On race day, Annett's HScott Motorsports team ran the car, but under NASCAR rules, Circle Sport owner Joe Falk was credited with the owners' points.

==Final practice==
Kevin Harvick was the fastest in the final practice session with a time of 29.018 and a speed of 191.054 mph. During the session, Harvick's car blew an engine and meant that he would have to start from the rear of the field. Harvick described the failure as "very rare" and that he was "glad that it happened today".

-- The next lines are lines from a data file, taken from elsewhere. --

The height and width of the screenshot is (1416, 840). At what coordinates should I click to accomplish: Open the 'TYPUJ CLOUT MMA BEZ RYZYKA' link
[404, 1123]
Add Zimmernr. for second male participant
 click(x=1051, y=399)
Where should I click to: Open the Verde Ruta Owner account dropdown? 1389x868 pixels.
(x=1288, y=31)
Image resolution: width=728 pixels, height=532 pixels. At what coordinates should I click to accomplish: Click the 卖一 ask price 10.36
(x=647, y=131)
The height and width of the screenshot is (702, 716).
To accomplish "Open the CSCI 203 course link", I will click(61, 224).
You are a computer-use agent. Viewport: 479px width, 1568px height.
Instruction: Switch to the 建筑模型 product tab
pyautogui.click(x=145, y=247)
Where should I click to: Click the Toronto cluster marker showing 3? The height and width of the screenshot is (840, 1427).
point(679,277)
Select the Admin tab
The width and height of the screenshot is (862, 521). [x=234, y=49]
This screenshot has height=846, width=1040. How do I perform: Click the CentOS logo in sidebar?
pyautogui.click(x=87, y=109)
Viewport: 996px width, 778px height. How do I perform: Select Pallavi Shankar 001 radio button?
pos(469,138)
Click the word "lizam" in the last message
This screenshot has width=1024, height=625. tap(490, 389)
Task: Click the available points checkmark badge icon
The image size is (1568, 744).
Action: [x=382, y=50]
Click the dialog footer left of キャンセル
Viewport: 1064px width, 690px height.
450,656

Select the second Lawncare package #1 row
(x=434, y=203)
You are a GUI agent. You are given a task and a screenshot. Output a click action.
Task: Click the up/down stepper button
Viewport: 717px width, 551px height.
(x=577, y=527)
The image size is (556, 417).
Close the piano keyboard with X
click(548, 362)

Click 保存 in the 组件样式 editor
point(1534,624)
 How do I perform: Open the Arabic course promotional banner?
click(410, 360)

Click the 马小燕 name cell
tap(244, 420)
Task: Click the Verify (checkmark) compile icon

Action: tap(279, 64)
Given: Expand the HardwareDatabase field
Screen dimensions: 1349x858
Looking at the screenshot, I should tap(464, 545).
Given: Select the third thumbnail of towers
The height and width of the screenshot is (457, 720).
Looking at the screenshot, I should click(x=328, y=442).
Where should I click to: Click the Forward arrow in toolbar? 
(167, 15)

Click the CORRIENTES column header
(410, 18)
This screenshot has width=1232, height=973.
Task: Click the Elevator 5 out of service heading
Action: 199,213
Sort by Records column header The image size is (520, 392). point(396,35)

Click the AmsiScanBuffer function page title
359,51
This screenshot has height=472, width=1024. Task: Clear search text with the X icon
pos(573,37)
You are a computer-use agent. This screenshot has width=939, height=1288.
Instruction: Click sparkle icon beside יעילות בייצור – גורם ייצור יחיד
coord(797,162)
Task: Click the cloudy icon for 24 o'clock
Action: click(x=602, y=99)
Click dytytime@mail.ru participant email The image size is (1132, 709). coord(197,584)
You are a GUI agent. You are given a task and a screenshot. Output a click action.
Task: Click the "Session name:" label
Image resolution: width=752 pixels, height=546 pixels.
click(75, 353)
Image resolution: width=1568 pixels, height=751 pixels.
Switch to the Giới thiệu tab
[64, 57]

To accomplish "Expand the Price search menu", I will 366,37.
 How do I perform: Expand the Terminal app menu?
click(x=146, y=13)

| Pos | No. | Driver | Team | Manufacturer | Time | Speed |
| 1 | 4 | Kevin Harvick | Stewart–Haas Racing | Chevrolet | 29.018 | 191.054 |
| 2 | 5 | Kasey Kahne | Hendrick Motorsports | Chevrolet | 29.209 | 189.805 |
| 3 | 3 | Austin Dillon | Richard Childress Racing | Chevrolet | 29.218 | 189.746 |
Official final practice results

==Race==

===First-half===

====Start====
The race was scheduled to start at 1:16 p.m. on Sunday, but the start was delayed by overnight showers and track drying. The field rolled off pit road shortly after 1:45 p.m. and made a number of laps around the track and down pit road under caution speed. Finally, nearly an hour after the scheduled start time, Joey Logano lead the field to the green flag at 2:12 p.m. He pulled out to a four-second lead until the first caution of the race flew on lap 26 for overnight showers. This caution was a saving grace for Ricky Stenhouse Jr. who had a right-rear tire going down. Joe Nemechek stayed out to lead a lap before pitting and handing the lead back to Logano.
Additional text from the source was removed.